◆ What you are asked to do
Please copy out the listing below in full, requests included, scaling every answer coordinate by 0.85 and rounding each to a whole number, with halves rounded up. Leave the pictures out.

◆ Available records
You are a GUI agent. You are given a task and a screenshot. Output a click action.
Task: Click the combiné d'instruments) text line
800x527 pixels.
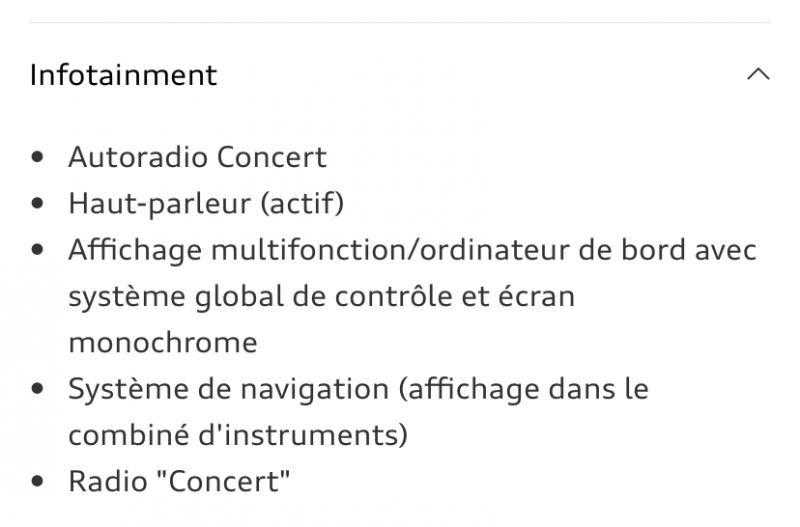(x=238, y=435)
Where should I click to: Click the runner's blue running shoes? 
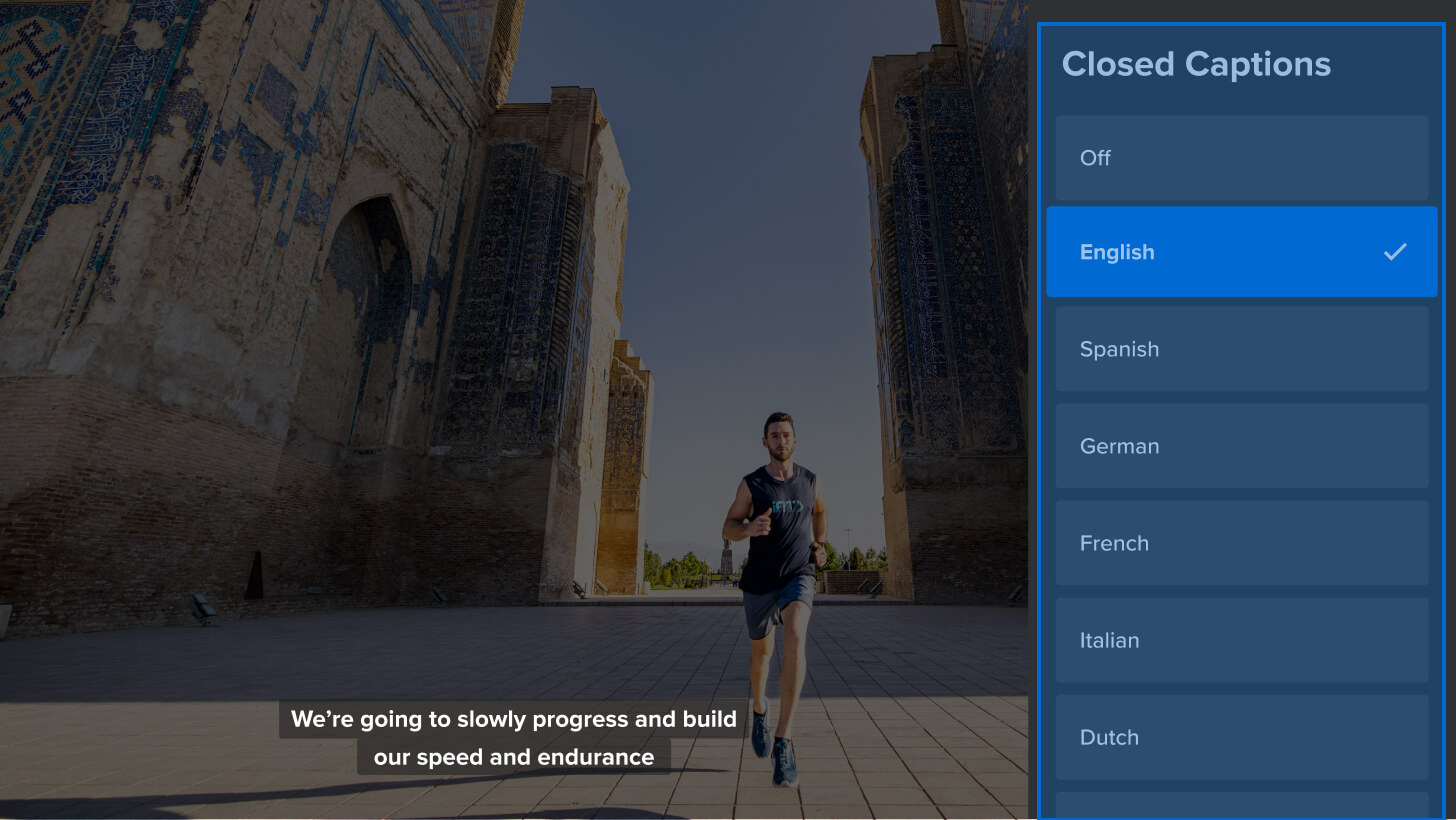pyautogui.click(x=774, y=748)
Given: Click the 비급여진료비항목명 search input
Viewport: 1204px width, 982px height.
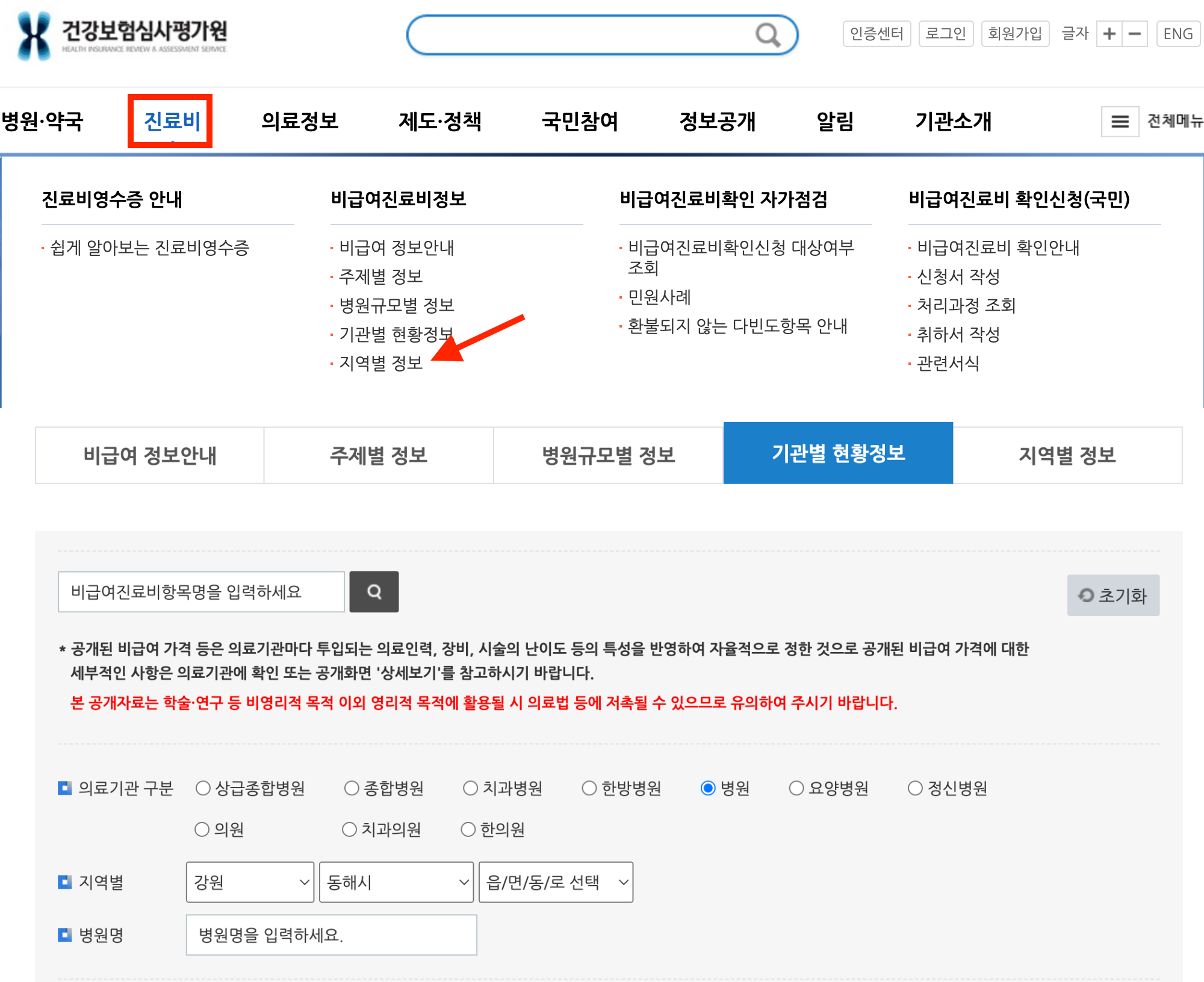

◆ Expected output
You are a GUI agent. You are given a task and a screenshot. Output a click action.
Task: Click the combiné d'instruments) text line
800x527 pixels.
(x=202, y=370)
Where should I click to: Click the runner's blue running shoes? 
pyautogui.click(x=658, y=636)
Given: Click the 비급여진료비항목명 search input
Viewport: 1204px width, 982px height.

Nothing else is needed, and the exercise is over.